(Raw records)
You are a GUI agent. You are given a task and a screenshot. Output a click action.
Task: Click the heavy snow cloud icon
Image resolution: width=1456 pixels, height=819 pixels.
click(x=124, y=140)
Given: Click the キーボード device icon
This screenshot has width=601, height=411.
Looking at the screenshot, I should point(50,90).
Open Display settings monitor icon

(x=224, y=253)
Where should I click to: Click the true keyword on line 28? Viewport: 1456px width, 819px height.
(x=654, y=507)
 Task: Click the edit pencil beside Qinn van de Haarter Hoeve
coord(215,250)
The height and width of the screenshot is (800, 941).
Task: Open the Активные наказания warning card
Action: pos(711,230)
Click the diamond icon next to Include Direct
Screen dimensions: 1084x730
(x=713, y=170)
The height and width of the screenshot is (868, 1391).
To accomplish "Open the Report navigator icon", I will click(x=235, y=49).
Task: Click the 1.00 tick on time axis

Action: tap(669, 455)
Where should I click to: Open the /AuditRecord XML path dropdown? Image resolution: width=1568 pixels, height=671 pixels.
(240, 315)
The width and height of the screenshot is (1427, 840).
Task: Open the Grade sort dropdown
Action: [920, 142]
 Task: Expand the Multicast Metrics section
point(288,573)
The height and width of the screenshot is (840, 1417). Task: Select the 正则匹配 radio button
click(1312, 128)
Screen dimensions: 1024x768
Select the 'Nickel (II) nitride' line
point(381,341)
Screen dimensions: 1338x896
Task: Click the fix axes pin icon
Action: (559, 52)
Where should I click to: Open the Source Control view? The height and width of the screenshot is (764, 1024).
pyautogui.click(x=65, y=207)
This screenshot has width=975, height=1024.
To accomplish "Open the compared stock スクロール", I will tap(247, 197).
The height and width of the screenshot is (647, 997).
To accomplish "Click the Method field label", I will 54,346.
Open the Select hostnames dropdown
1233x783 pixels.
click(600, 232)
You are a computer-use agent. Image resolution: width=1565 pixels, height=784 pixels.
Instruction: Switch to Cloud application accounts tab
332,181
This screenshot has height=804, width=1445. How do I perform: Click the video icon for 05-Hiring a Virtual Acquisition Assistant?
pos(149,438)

▸ GOAL OF THE EXERCISE:
Reproduce all of the records above word for word, line by line.

▸ SOLUTION:
You are a GUI agent. You are given a task and a screenshot. Output a click action.
Task: Click the heavy snow cloud icon
Image resolution: width=1456 pixels, height=819 pixels.
click(x=124, y=140)
Given: Click the キーボード device icon
This screenshot has width=601, height=411.
Looking at the screenshot, I should point(50,90).
Open Display settings monitor icon

(x=224, y=253)
Where should I click to: Click the true keyword on line 28? Viewport: 1456px width, 819px height.
(x=654, y=507)
 Task: Click the edit pencil beside Qinn van de Haarter Hoeve
coord(215,250)
The height and width of the screenshot is (800, 941).
Task: Open the Активные наказания warning card
Action: pos(711,230)
Click the diamond icon next to Include Direct
Screen dimensions: 1084x730
(x=713, y=170)
The height and width of the screenshot is (868, 1391).
To accomplish "Open the Report navigator icon", I will click(x=235, y=49).
Task: Click the 1.00 tick on time axis

Action: tap(669, 455)
Where should I click to: Open the /AuditRecord XML path dropdown? Image resolution: width=1568 pixels, height=671 pixels.
(240, 315)
The width and height of the screenshot is (1427, 840).
Task: Open the Grade sort dropdown
Action: [920, 142]
 Task: Expand the Multicast Metrics section
point(288,573)
The height and width of the screenshot is (840, 1417). Task: Select the 正则匹配 radio button
click(1312, 128)
Screen dimensions: 1024x768
Select the 'Nickel (II) nitride' line
point(381,341)
Screen dimensions: 1338x896
Task: Click the fix axes pin icon
Action: (559, 52)
Where should I click to: Open the Source Control view? The height and width of the screenshot is (764, 1024).
pyautogui.click(x=65, y=207)
This screenshot has width=975, height=1024.
To accomplish "Open the compared stock スクロール", I will tap(247, 197).
The height and width of the screenshot is (647, 997).
To accomplish "Click the Method field label", I will 54,346.
Open the Select hostnames dropdown
1233x783 pixels.
click(600, 232)
You are a computer-use agent. Image resolution: width=1565 pixels, height=784 pixels.
Instruction: Switch to Cloud application accounts tab
332,181
This screenshot has height=804, width=1445. How do I perform: Click the video icon for 05-Hiring a Virtual Acquisition Assistant?
pos(149,438)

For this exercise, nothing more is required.